The Cure - Seventeen Seconds

 

Seventeen Seconds

 

The Cure

Veröffentlichungsdatum: 22.04.1980

 

Rating: 7 / 10

von Kristoffer Leitgeb, 16.02.2019


Erste Schritte in Richtung musikalischer Landschaftsmalerei der düsteren und überzeugenden Art.

 

In Anbetracht dessen, dass die personelle Volatilität von The Cure nur mit der weniger anderer Bands zu vergleichen ist, ist es auch wenig überraschend, dass die Geschichte der Band ein stilistisches und qualitatives Hin und Her ist. Auf trockenen Post-Punk treffen ambitionierte Synth-Goth-Epen, lockerer Synth Pop mit Hang zur Romantik, dann doch wieder psychedelische Anwandlungen, ein bisschen vom Dream Pop durchzogener Alt Rock und dann rollt man alles von neuem auf. Trotzdem ist Robert Smith eigentlich DIE Figur des Goth Rock, was sicherlich damit zu tun hat, dass er die meiste Zeit seiner Karriere mit einem Look zugebracht hat, der depressive Einsamkeit, die unmittelbare Möglichkeit einer Séance und einen Hauch von Joker-esquem Wahnsinn kombiniert, aber wohl genauso daran, dass die wichtigsten Alben der Band im Goth Rock wurzeln. Insofern ist das Debüt ein zwar schon reviewtes, aber vernachlässigbares Werk, denn erst mit "Seventeen Seconds" beginnen The Cure zu The Cure zu werden.

 

Und das bedeutet, dass melodisches Musizieren, vielleicht gar mit eingängigen Refrains oder erinnerungsfördernden Riffs eher der Vergangenheit angehört. Zugegebenermaßen ist die zweite LP der Briten noch relativ gitarrenlastig im Vergleich zu manch späterem Auftritt und man hört noch die Post-Punk-Produktion heraus, die einer ummantelnden Atmosphäre nicht wirklich förderlich ist. Aber in Matthieu Hartley hat die Band einen eigenen Keyboarder gefunden, der im Hintergrund mit langgezogenen, drückenden Noten die Stimmung maßgeblich prägt. Genauso ist Simon Gallup, Smiths kongenialer Partner am Bass, auf der Bildfläche erschienen und hat einiges zur Förderung des musikalischen Minimalismus beigetragen, der Smith vorgeschwebt hat. Das Ergebnis ist schon einmal eine Single, die zu den überzeugendsten der Band gehört. A Forest genießt auch entsprechend langlebige Popularität, wahrscheinlich weil es wie kein zweiter Song hier auf großartige Art das durchaus hohe Tempo, das die Rhythm Section in post-punkiger Manier vorgibt, mit einer beunruhigenden, düsteren Aura verbindet, in der Smiths nachhallendes Flehen einen Vorgeschmack auf seine denkwürdigsten Performances gibt. Es ist ein Meilenstein für The Cure, atmosphärisch vereinnahmend und gleichzeitig unumwunden dynamisch, gesegnet mit einem trockenen Drum- und Gitarrensound, der nichts als ein karges, knochiges Setting zulässt, in dem auch die sparsamen Zeilen ihre volle Wirkung entfalten:

 

"Into the trees
Suddenly I stop
But I know it's too late
I'm lost in a forest


All alone
The girl was never there
It's always the same
I'm running towards nothing"
================================
Aufgaben.
1/ Übersetze aus der Rezension zu „Seventeen Seconds“ den Satz „Das Ergebnis ist schon einmal eine Single, die zu den überzeugendsten der Band gehört.“ ins Englische.
2/ Führe die Rezension zu „Seventeen Seconds“ im selben Ton nach dem zitierten Liedtext weiter.

Datenauszug.
================================
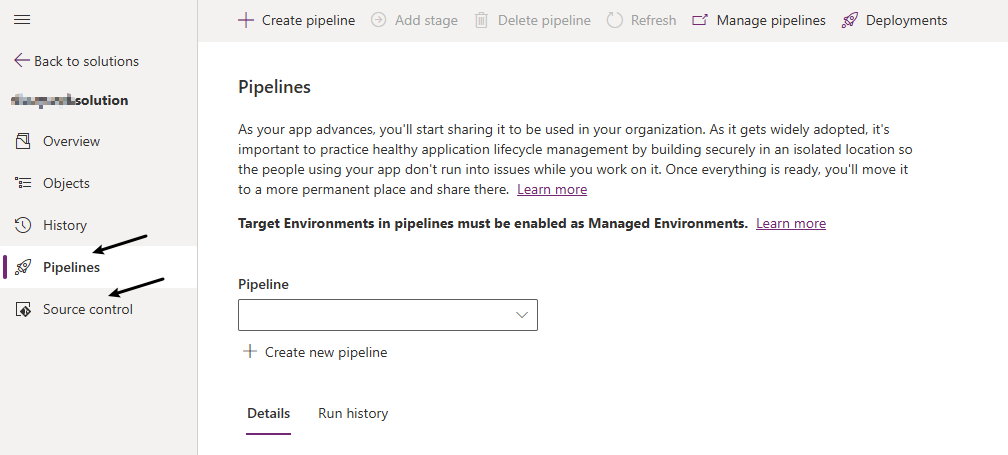This screenshot has height=455, width=1008.
Task: Click the Pipelines rocket icon in sidebar
Action: coord(24,267)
================================
Lösungen.
1/ The result, for a start, is a single that ranks among the band's most convincing.

2/
 

Zu diesen großartigen Minuten gesellen sich allerdings kaum andere ähnlicher Qualität. Play For Today schafft das noch am ehesten, womöglich weil es schon anklingt, als wäre es Joy Division zwischen deren beiden Alben passiert und entsprechend die Essenz des Goth Rock einfängt, ohne auf Tempo und Riffs komplett zu verzichten. Einschränkend muss man sagen, dass Smiths effektiv weinerlicher Gesang nicht ideal ist, um den Song bestmöglich zu vollenden, wirklich störend ist das allerdings nicht.

 

Eher schon ist es lästig, dass man sich rundum mit Tracks begnügen muss, die einen latent unfertigen und rudimentären Eindruck machen. Nun mag der Wunsch nach atmosphärischer musikalischer Auskleidung groß gewesen sein und die Umsetzung dessen ist auch in überzeugendem Maße gelungen. Die länglichen Instrumentalpassagen, mehr noch die reinen Instrumentals wie das einleitende A Reflection oder die chaotischen Klavierwirrungen von The Last Sound rechtfertigt das allerdings nur bedingt. Letztlich sind das Ideenfetzen, die aus budgetären Gründen, sicherlich aber auch wegen einem gewissen Mangel an Einfällen für eine komplettere Umsetzung eher Bruchstückcharakter haben. Daraus folgt allerdings auch, dass das entstehende Stimmungsbild mitunter ausdrucksstark ist, mitunter allerdings Ausfälle verkraften muss, allein wegen dem rauen, finessenarmen Charakter der Tracklist. Deswegen erscheint einem At Night als ordentlicher Song mit drückendem Riff, allerdings wiederum wie ein Song, der auch als Schwachstelle auf "Unknown Pleasures" hätte enden können. Natürlich ist der Vergleich mit Joy Division ein harter, weil damit die Erwartungen ins Astronomische steigen. Smith und seine Bandkollegen daran zu messen, wäre unfair. Doch man muss ihn am offensichtlichen Ziel einer ausdrucksstarken und emotional bedrückenden LP messen. Und da ist das Urteil eben wegen solcher nur teilweise erfolgreicher Tracks wie At Night oder auch dem musikalisch lahmenden In Your House ein gespaltenes.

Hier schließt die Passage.